Thornton stated: 'In a case involving loss arising from damage to or defects in building work caused by negligent contractual breach by a contractor or construction professional, there is a linkage between the scope of the duty, the breach, remoteness and foreseeability of damage, nature of damage and recoverable damage.

'Subject to any limitation imposed by these tests, a claimant is entitled to recover a sum of money that will put it in the same position as it would have been in if it had not sustained the wrong in question and if the contract had been performed properly.'

The most important limitation on recovery is the concept of 'remoteness'.Some losses are said to be too remote to be recovered.
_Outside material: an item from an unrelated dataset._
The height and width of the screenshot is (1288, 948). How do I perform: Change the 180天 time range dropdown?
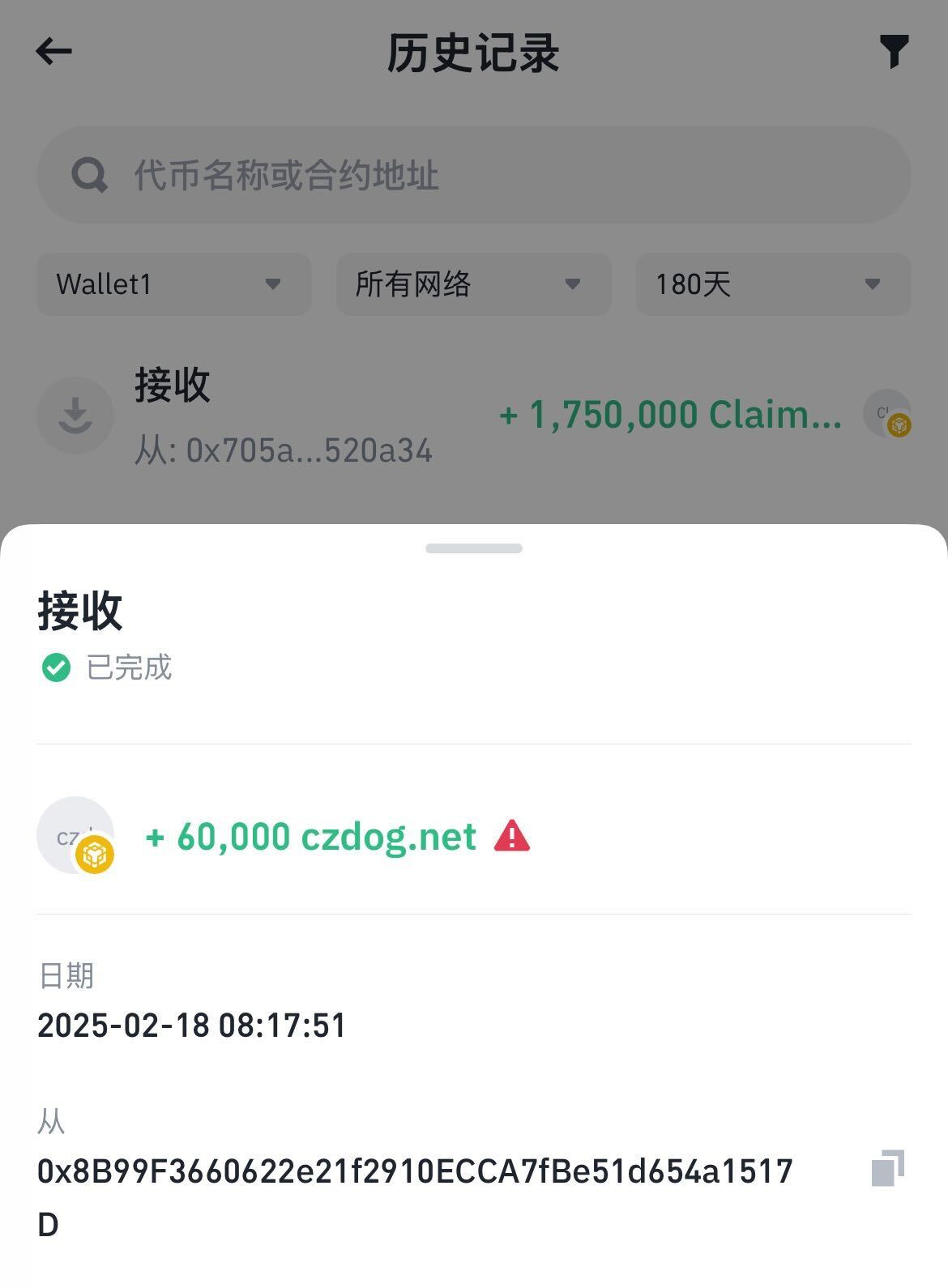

For a claim for damages to succeed, the cause of the damage has to have been within the reasonable contemplation of the parties at the time the contract was drawn up.This is an extension of the principle that where a loss is unforeseen it is the person incurring it that has to bear it.

It should also be borne in mind that the conditions of contract set the circumstances under which a contractor may be entitled to an extension of time, and these are generally distinct from the clauses giving rise to financial entitlement.

For instance, under the ICE conditions, if a supplier supplies goods to a contractor late because his workers went on strike and this results in delay to the contractor's contract, the contractor may be entitled to an extension of time under Clause 44's provision covering 'any special circumstance whatsoever'But he will not be entitled to any payment.

The reason for this is that there is no condition in the contract that provides for payment for that eventuality.

The straightforward extra costs incurred on site are simple in principle.They may be difficult to assess accurately but that will depend on the quality of the records kept.

Greater difficulty arises when the costs are knock-on effects of a breach of contract.

For instance, contractors may claim loss of opportunity because their plant has been tied up for a longer period than expected due to changes made to a design for which they were not responsible. Or, a developer may claim for loss of opportunity because his working capital has been tied up for longer than had been planned due to deficiencies of the contractor.

The main question in each of these examples is whether it was reasonably foreseeable, at the time the contract was put together, that the particular conduct of one party would result in a loss of opportunity for the other.And if so, what is the basis for calculating the loss?

In the Earls Terrace case, Judge Thornton went on to say that the rules or principles 'must be imposed. . . in a way that allows recovery for loss actually incurred and does not allow recovery where there has been no, or no discernable, loss.

'This creates further difficulties in some cases since it is sometimes unclear whether the claim relates to a loss which is sufficiently discernable or quantifiable in monetary terms to allow recovery.'

It is therefore important that contractors or subcontractors, when claiming for damages, can show that the extra costs being claimed were caused by an event for which the client is responsible, and their amount [? ].This means accurate records.

It is also important for contractors to remember that if they breach the contract, they may be liable to the employer for costs which the employer incurs as a result of any default of theirs, such as defects in the works which they [the contractors] may not have considered but which, on reflection, are obvious, such as damages to would-be tenants, and loss of opportunity on any capital locked up.